2014-01-09 Thread Ian Wells
On 9 January 2014 22:50, Ian Wells ijw.ubu...@cack.org.uk wrote:

 On 9 January 2014 20:19, Brian Schott brian.sch...@nimbisservices.comwrote:
 On the flip side, vendor_id and product_id might not be sufficient.
  Suppose I have two identical NICs, one for nova internal use and the
 second for guest tenants?  So, bus numbering may be required.
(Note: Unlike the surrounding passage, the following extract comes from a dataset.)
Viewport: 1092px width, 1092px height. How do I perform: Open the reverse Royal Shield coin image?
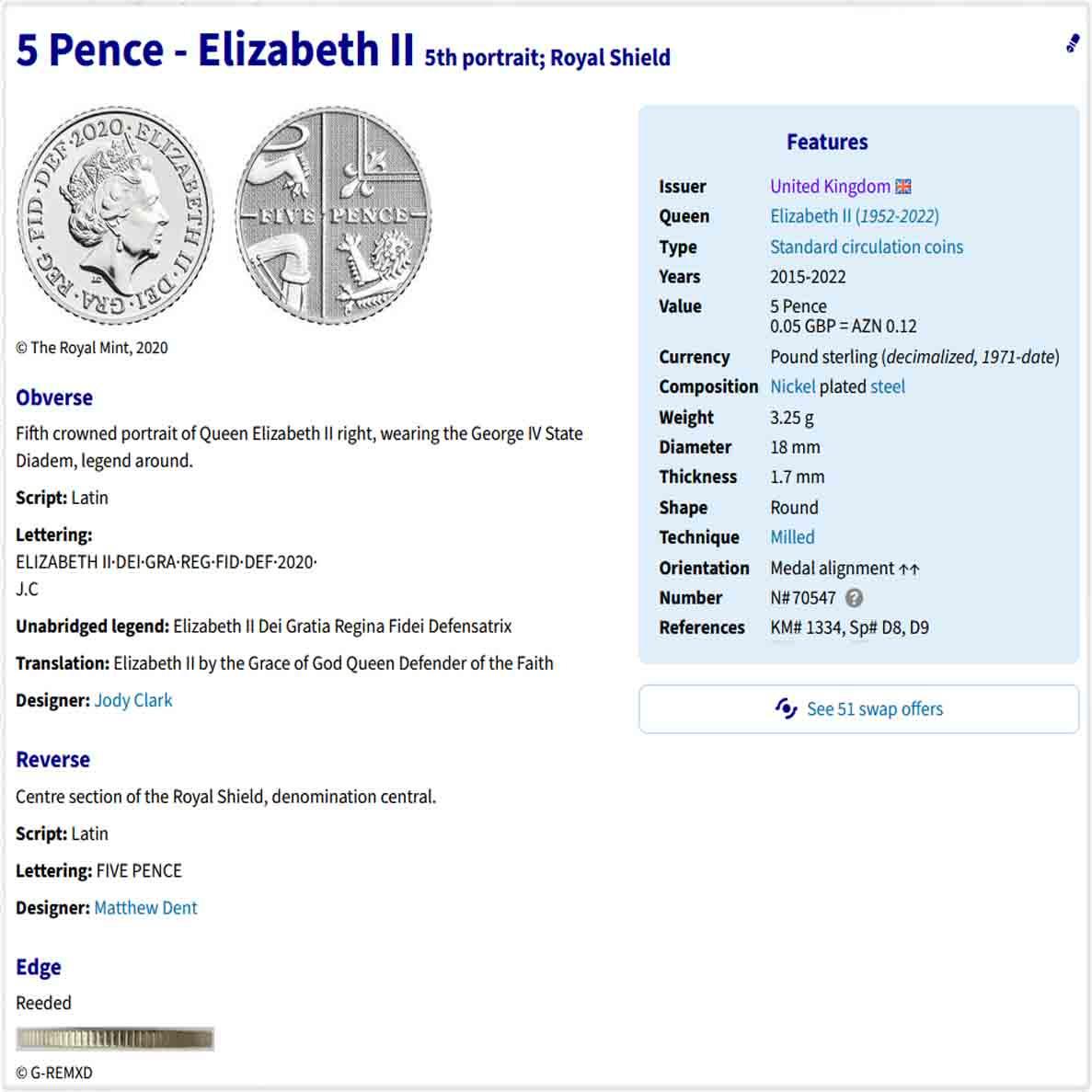(334, 215)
 01:00.0 VGA compatible controller: NVIDIA Corporation G71 [GeForce 7900
 GTX] (rev a1)
 02:00.0 VGA compatible controller: NVIDIA Corporation G71 [GeForce 7900
 GTX] (rev a1)


 I totally concur on this - with network devices in particular the PCI path
 is important because you don't accidentally want to grab the Openstack
 control network device ;)


Redundant statement is redundant.  Sorry, yes, this has been a pet bugbear
of mine.  It applies equally to provider networks on the networking side of
thing, and, where Neutron is not your network device manager for a PCI
device, you may want several device groups bridged to different segments.
Network devices are one case of a category of device where there's
something about the device that you can't detect that means it's not
necessarily interchangeable with its peers.